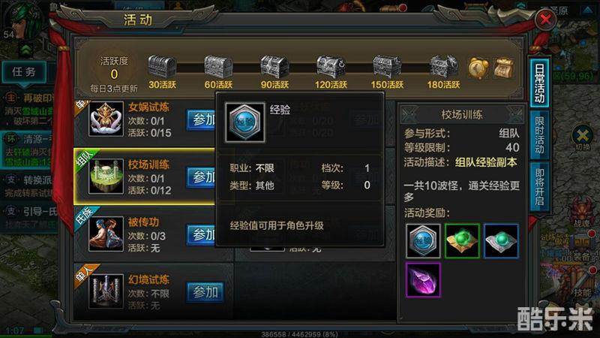This screenshot has height=338, width=600.
Task: Select the green gem gold reward
Action: (462, 241)
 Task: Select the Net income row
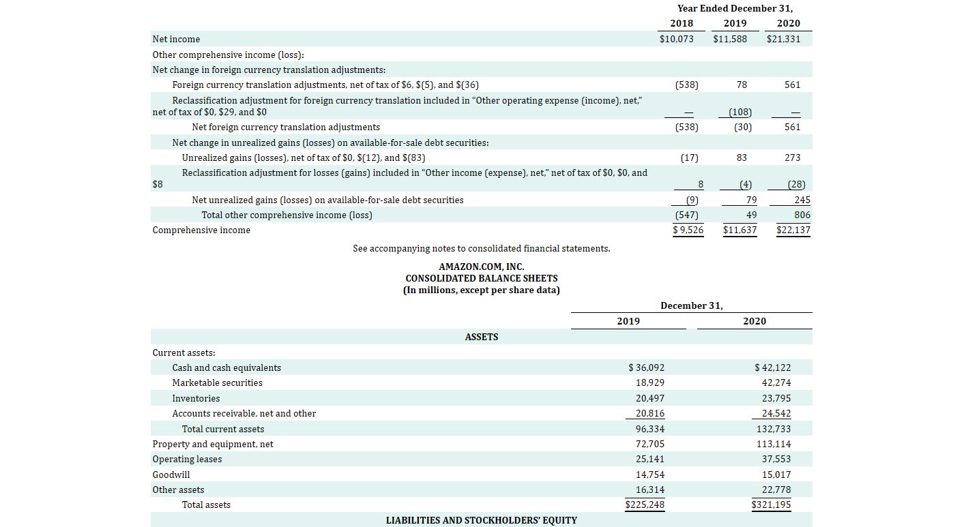(176, 39)
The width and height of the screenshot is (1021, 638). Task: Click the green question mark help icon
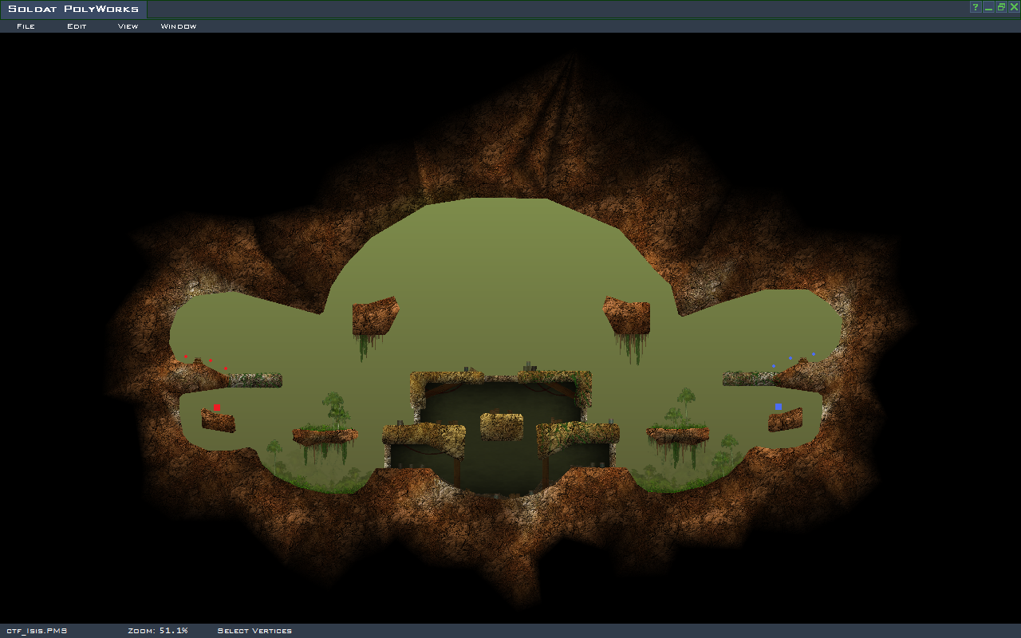point(975,7)
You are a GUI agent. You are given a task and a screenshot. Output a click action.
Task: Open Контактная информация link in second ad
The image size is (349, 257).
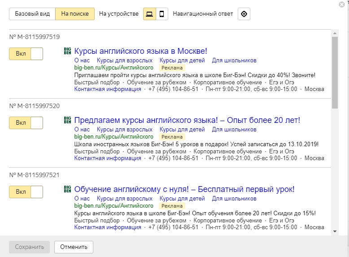tap(108, 158)
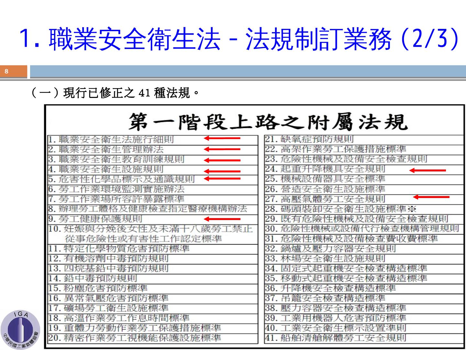Image resolution: width=466 pixels, height=350 pixels.
Task: Select the table heading 第一階段上路之附屬法規
Action: coord(267,122)
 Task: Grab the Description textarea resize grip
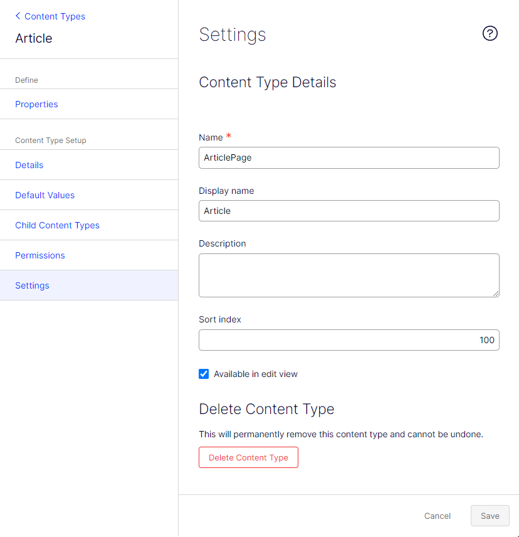(x=496, y=294)
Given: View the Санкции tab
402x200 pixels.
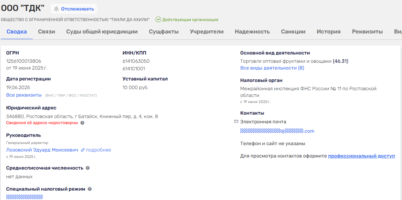Looking at the screenshot, I should tap(293, 32).
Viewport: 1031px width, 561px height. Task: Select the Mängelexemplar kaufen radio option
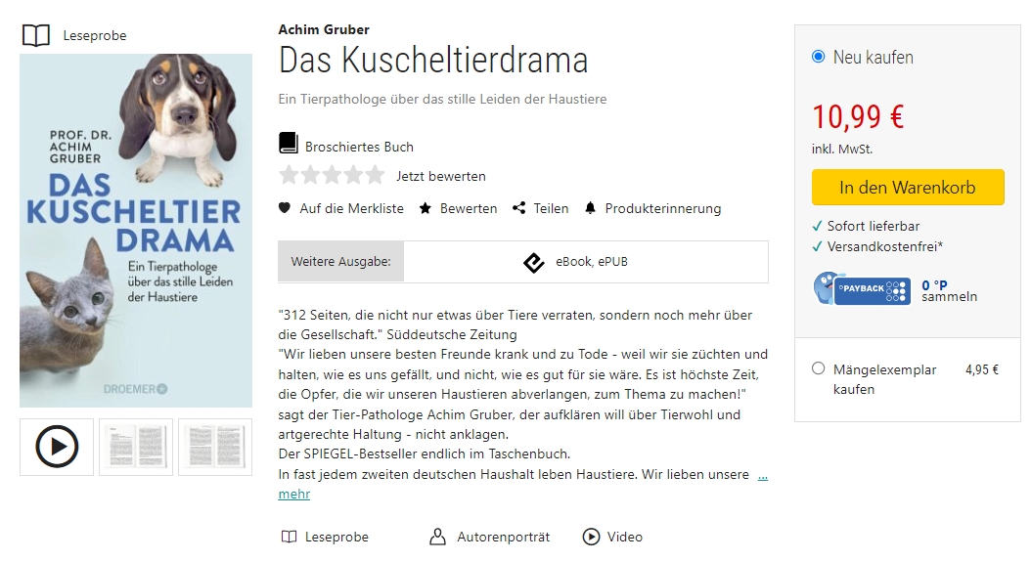pos(819,368)
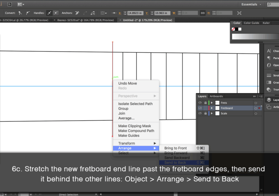The width and height of the screenshot is (279, 196).
Task: Toggle visibility of the Scale layer
Action: point(200,113)
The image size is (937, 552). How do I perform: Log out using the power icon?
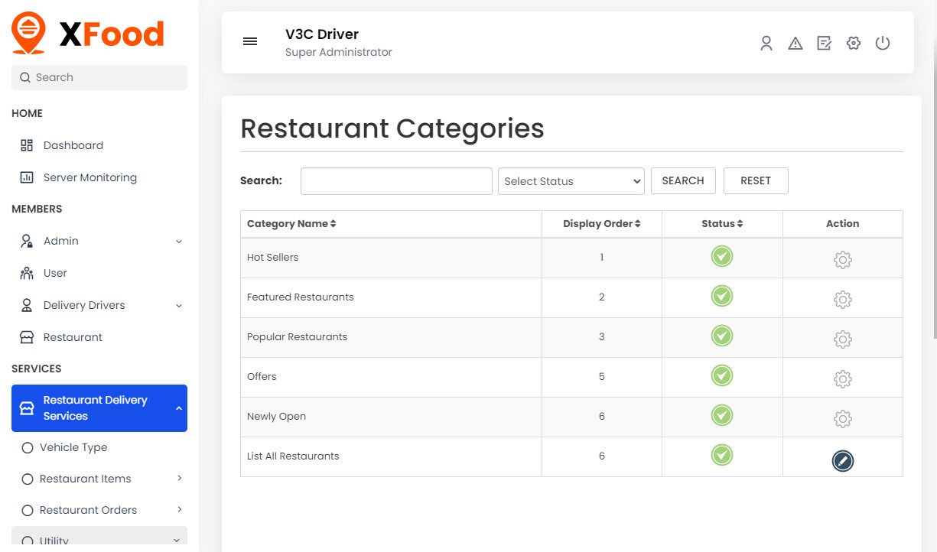click(x=883, y=43)
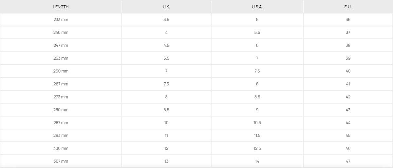
Task: Select EU size 36 cell
Action: (348, 20)
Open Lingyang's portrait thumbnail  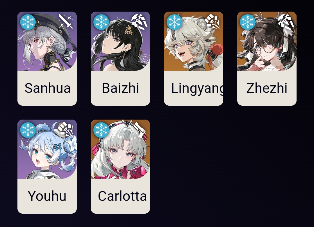(x=194, y=41)
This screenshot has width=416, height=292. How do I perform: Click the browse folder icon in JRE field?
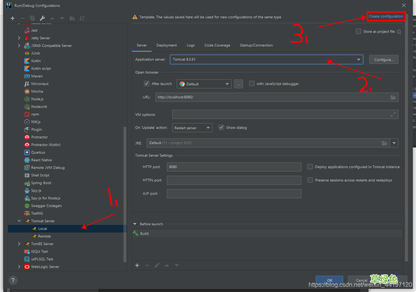(384, 143)
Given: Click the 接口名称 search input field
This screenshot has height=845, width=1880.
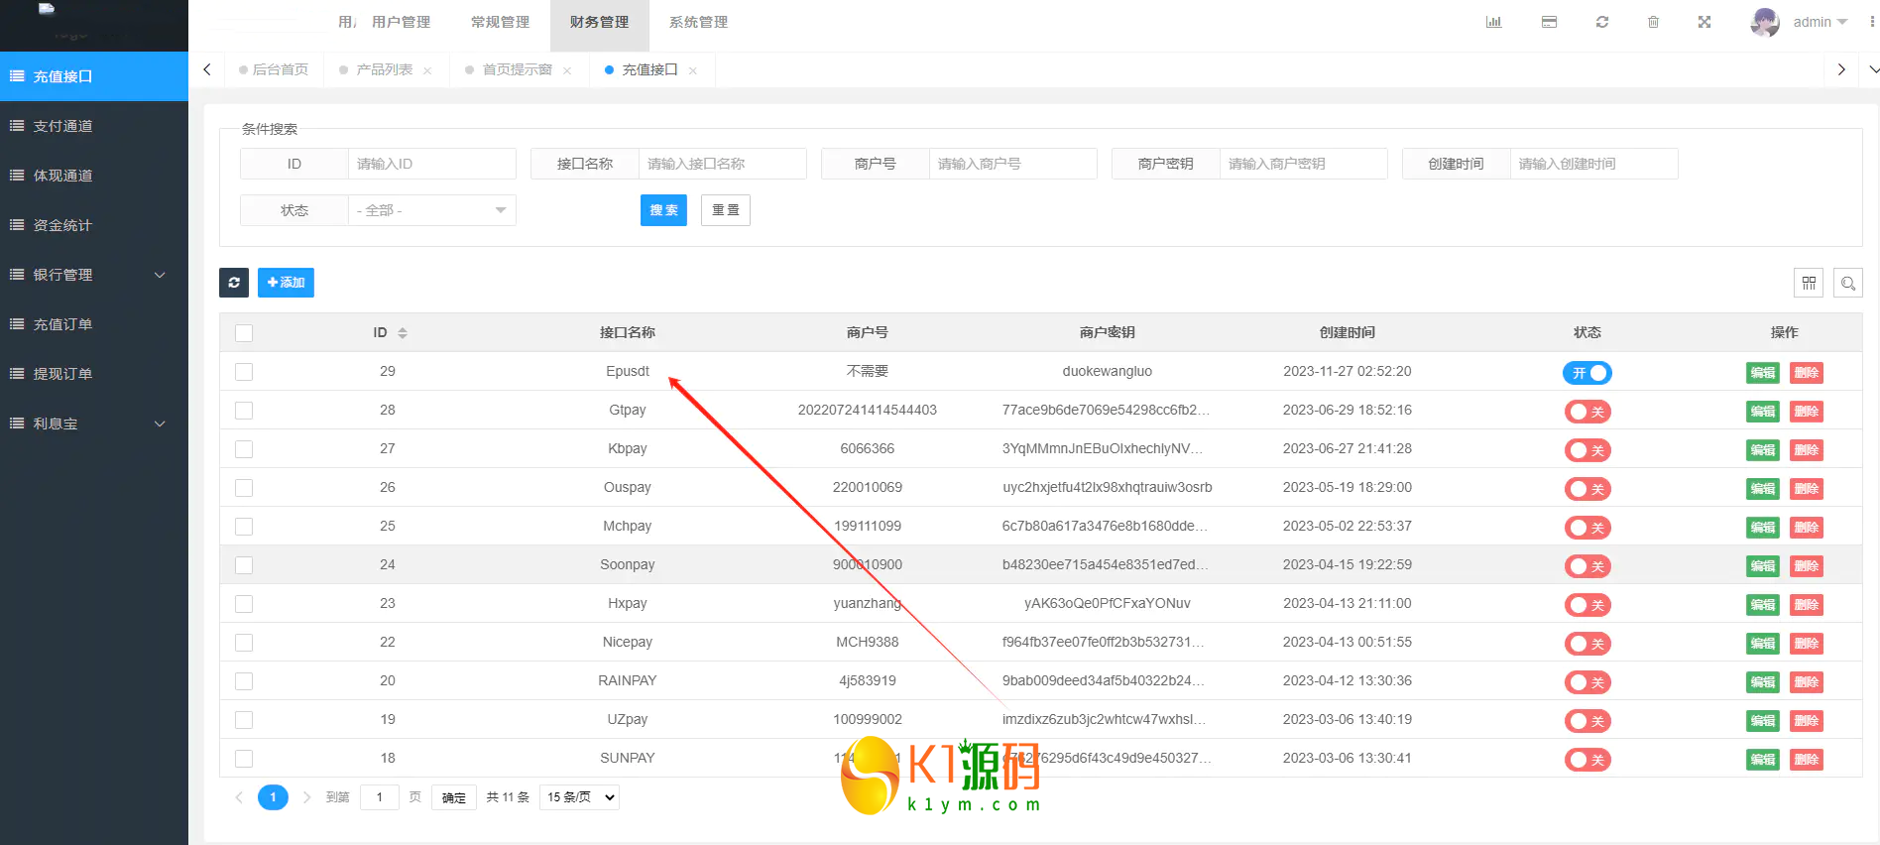Looking at the screenshot, I should 722,164.

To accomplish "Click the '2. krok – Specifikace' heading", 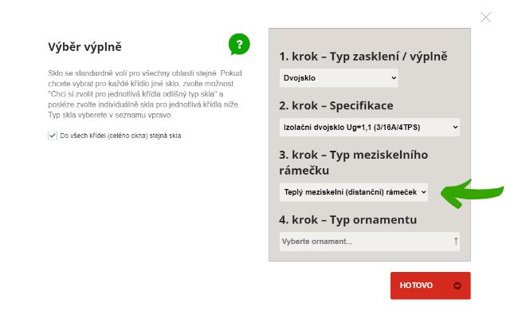I will pyautogui.click(x=336, y=105).
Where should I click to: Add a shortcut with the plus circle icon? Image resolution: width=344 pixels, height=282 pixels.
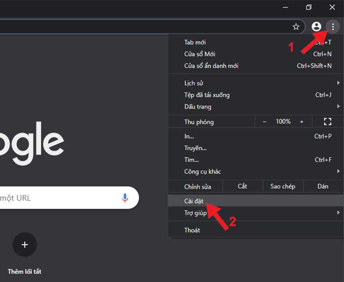[x=25, y=245]
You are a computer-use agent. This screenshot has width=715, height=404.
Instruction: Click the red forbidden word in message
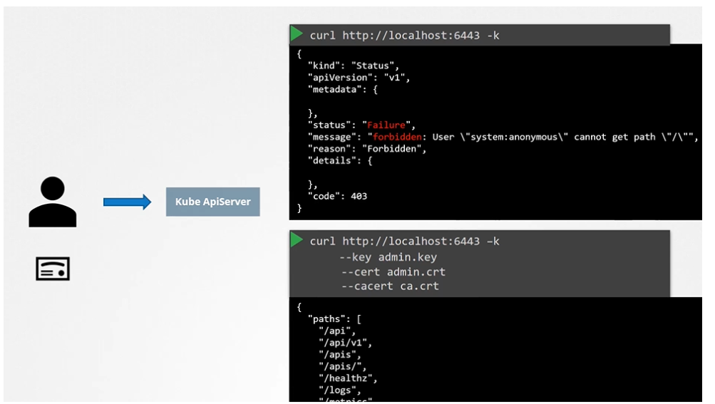pyautogui.click(x=399, y=137)
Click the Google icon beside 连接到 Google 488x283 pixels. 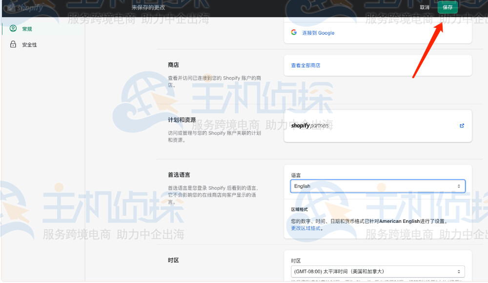pyautogui.click(x=293, y=32)
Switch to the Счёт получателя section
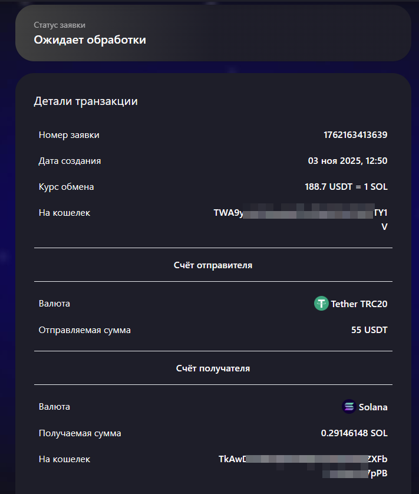 click(212, 367)
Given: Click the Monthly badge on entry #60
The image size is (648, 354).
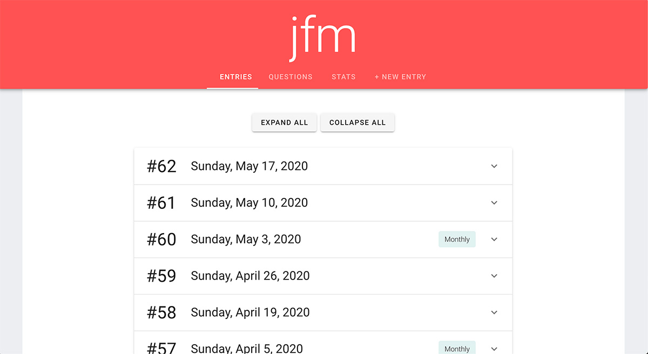Looking at the screenshot, I should (457, 239).
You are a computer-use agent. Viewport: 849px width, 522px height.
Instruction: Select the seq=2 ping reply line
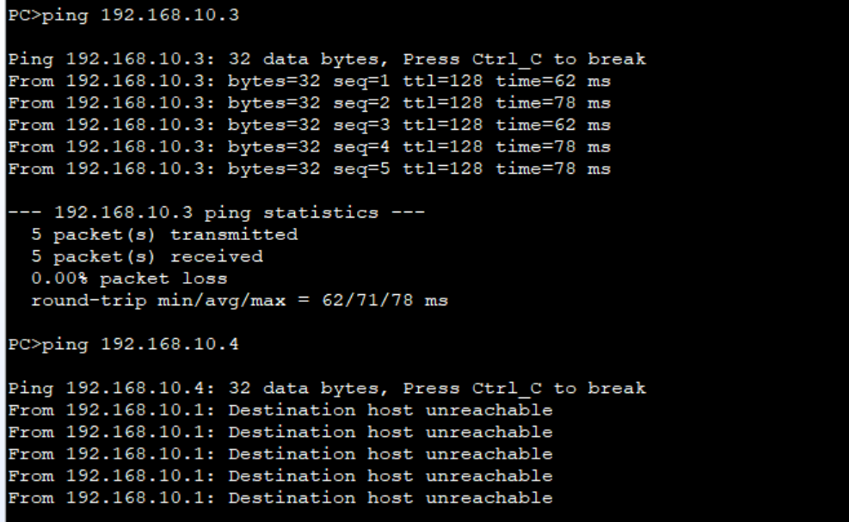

+ + + +

| Description of the task |
Within the data above, how many lines include "agent"? The number alone is the answer.

| Output of the exercise |
3